PaulT (profile) says:

Re: Re:

“Just to add, people will then use innocous words to mean something else, or resort to dogwhistling.”

This is the main thing a lot of people tend to “forget” when claiming that something is easy to moderate – it all fails rather quickly when you account for human behaviour. People don’t like being blocked from doing something they want to do, so they will find ways to do it. You can’t show pictures of penises, so people post emojis of eggplants instead when discussing certain things. You could maybe start blocking that emoji and all references to eggplants, but you’re going to maybe cause a short delay until people come up with alternative euphemisms (and there’s a lot of phallic symbols out there), with the only fixed end result being a lot of pissed off gardeners and cooks.

Same with copyright – YouTube has a lot of videos where people use tricks to try and bypass existing filters by messing with aspect ratio, how the image is displayed, framerate, etc. You can get a lot of stuff taken down but you can’t take every down, and the harder you push the more collateral damage there will be.

“These sorts of moderation calls have to be made by humans, not algorithms.”

Which goes back to the central problem here – the sheer amount of content uploaded to popular sites makes such a thing impossible to do with any sort of accuracy and consistency unless you’re going to force people to wait weeks to have their content approved. Algorithms have to be involved at some point, and while such moderation depends on context and without a central repository for pre-approved works to be queried even human moderation will have a margin of error.

Anonymous Coward says:

The problem is politicans dont understand technology, they follow what big corporation tell them to do,
you could take standard technical measures with the eu,s magical filters which will be able to examine every image, video clip ,song, audio program and tell it if its infringing ,
of course this will ignore fair use laws,or even public domain .

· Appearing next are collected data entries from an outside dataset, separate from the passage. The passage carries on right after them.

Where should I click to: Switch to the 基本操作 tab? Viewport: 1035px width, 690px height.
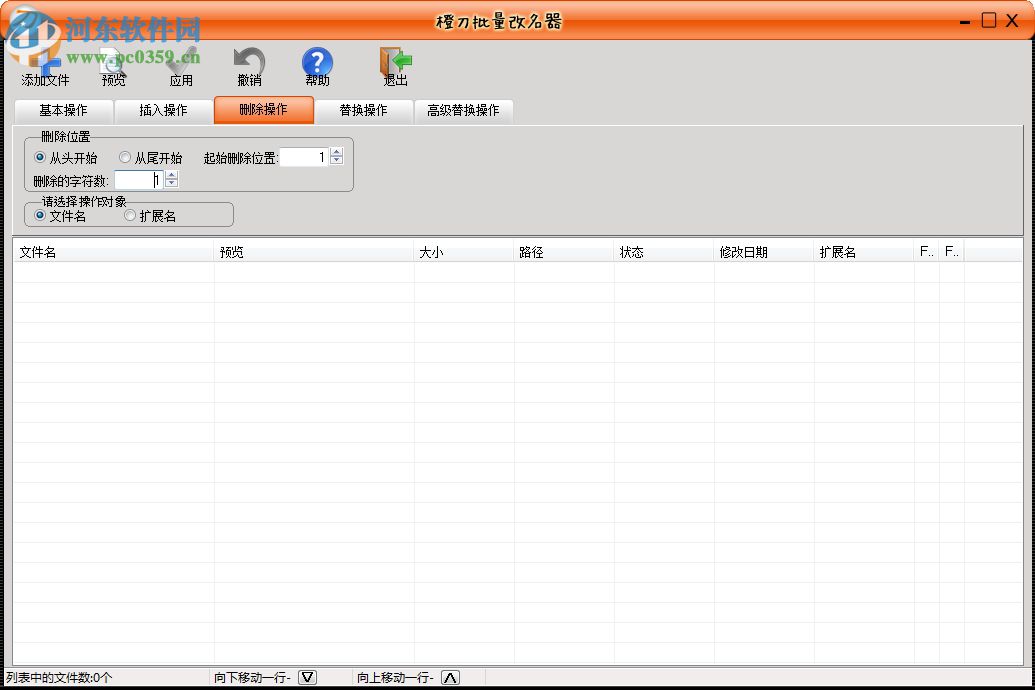pyautogui.click(x=64, y=111)
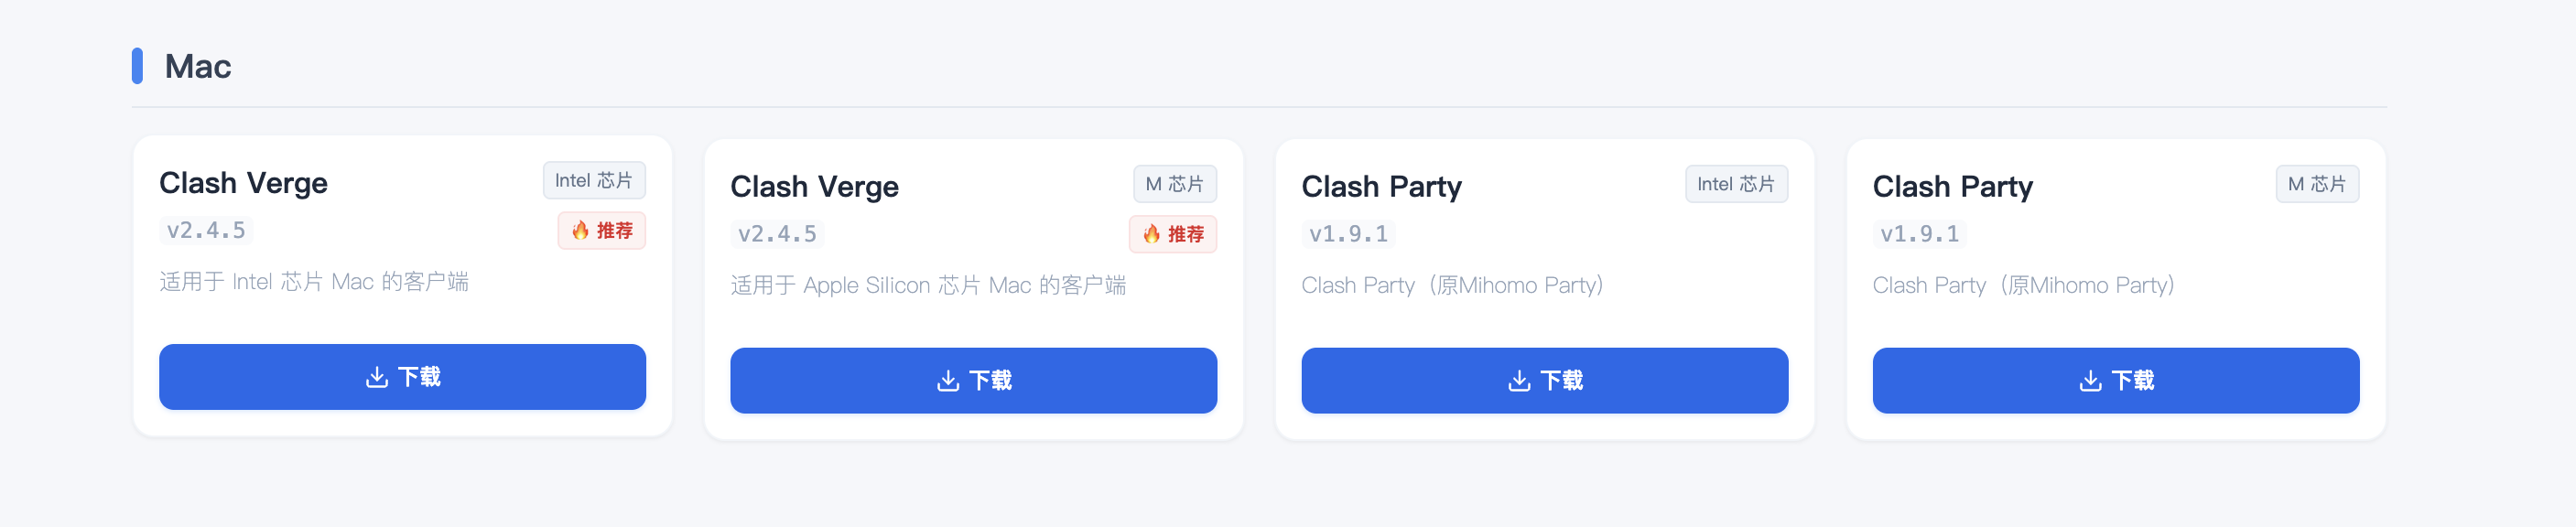Click the M 芯片 tag on Clash Verge
2576x527 pixels.
[1174, 184]
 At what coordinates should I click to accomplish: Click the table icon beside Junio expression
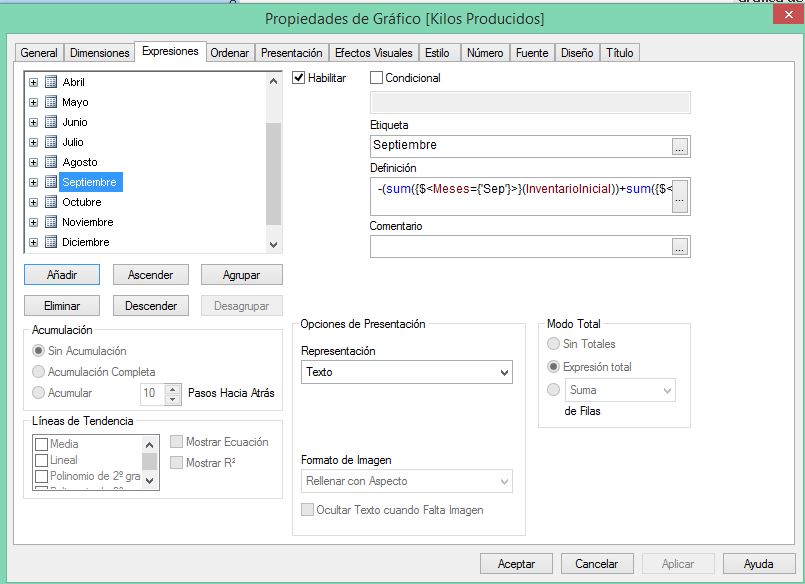pyautogui.click(x=51, y=122)
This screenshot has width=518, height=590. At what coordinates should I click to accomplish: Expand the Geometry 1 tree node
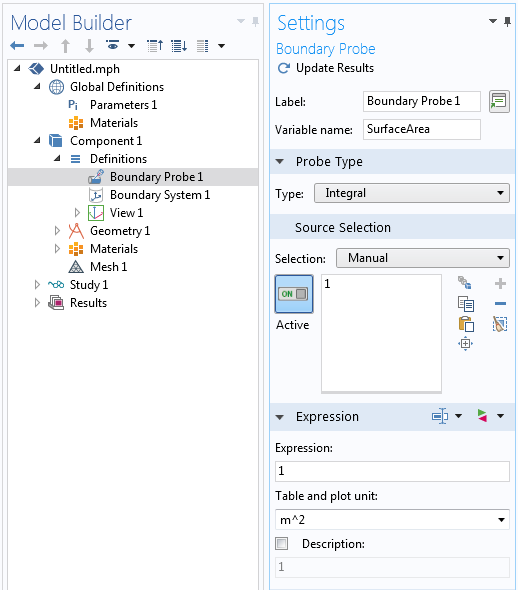pyautogui.click(x=57, y=231)
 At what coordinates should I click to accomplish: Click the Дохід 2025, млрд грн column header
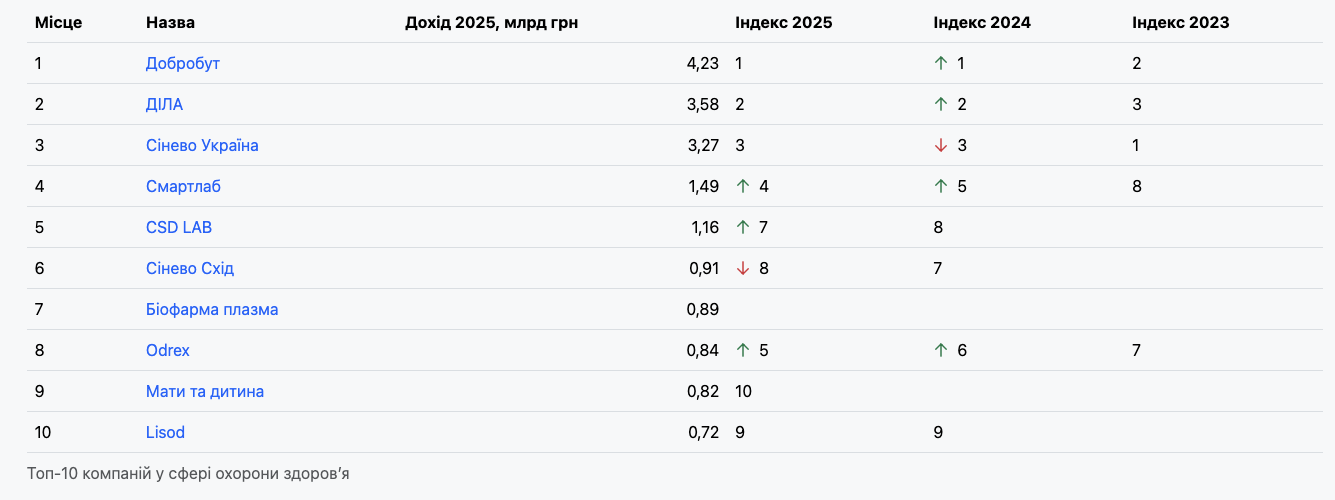(491, 22)
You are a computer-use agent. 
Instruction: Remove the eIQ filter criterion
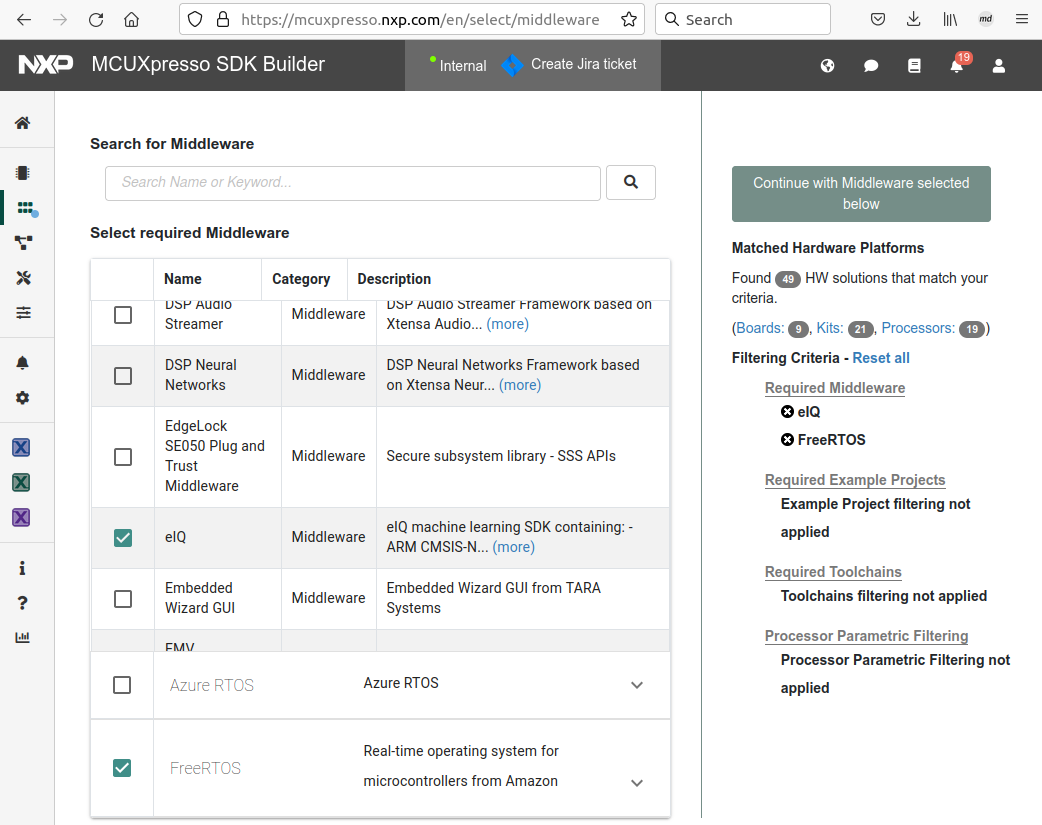coord(787,412)
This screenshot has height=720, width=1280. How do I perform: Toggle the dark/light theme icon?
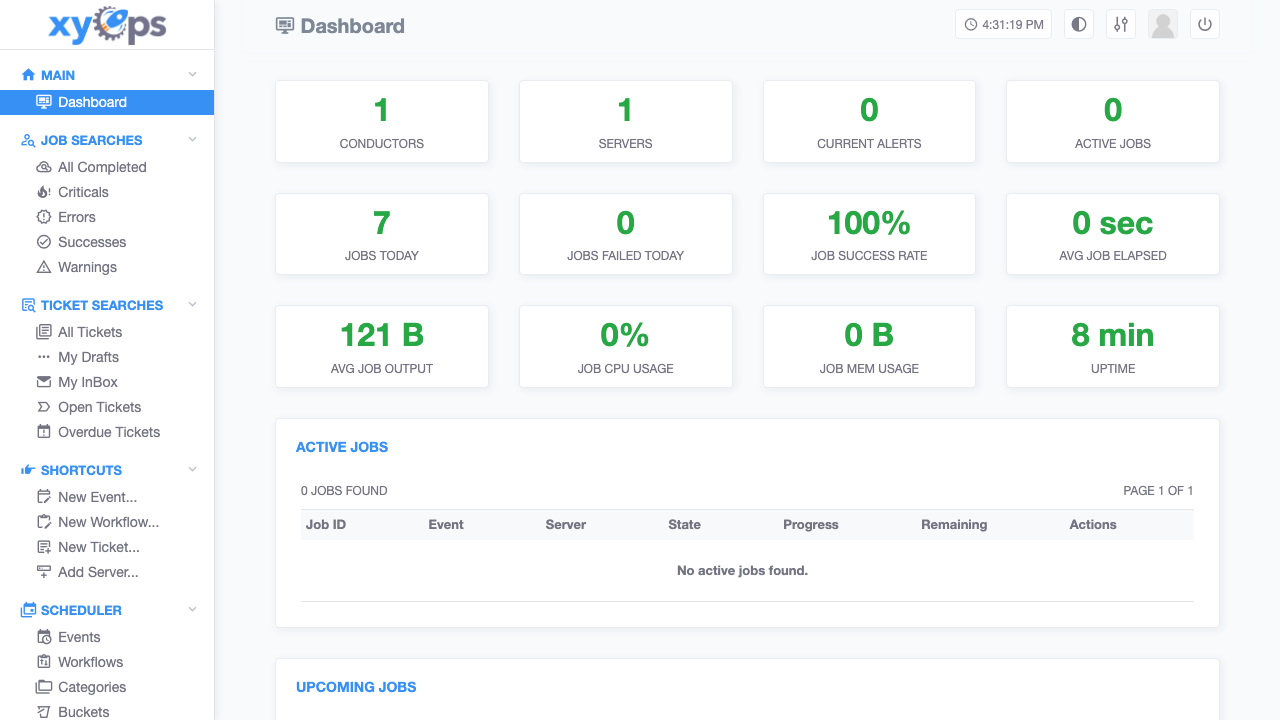tap(1078, 25)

even if there was a central register of every tv program made ,film, video clip ,song, we simply do not have the technology to do this without
blocking alot of legal content or content made by small creators ,
maybe we will see this disaster happen when new eu laws go into force.
Another problem is its likely only big corporations, tik tok,facebook,youtube would be able to afford to build such large filters,
small websites that maybe serve minoritys might have to block all video ,audio uploads .
the music industry solved this problem to a certain extent by the switch over to itunes,
and music streaming services .which of course were invented by technicans and programmers from various tech companys .

if i was cynical i,d say the long term goal is to force every media website to pay for music licences
maybe x dollars per user ,or
turn the web into some version of cable tv.

Any expert that looks at standard technical measures
would say even if we could do this it would result in massive overblocking of legal content which
go,s against the whole purpose of copyright which is to promote the creation of art .

Anonymous Coward says:

Re:

if i was cynical i,d say the long term goal is to force every media website to pay for music licences
maybe x dollars per user ,or
turn the web into some version of cable tv.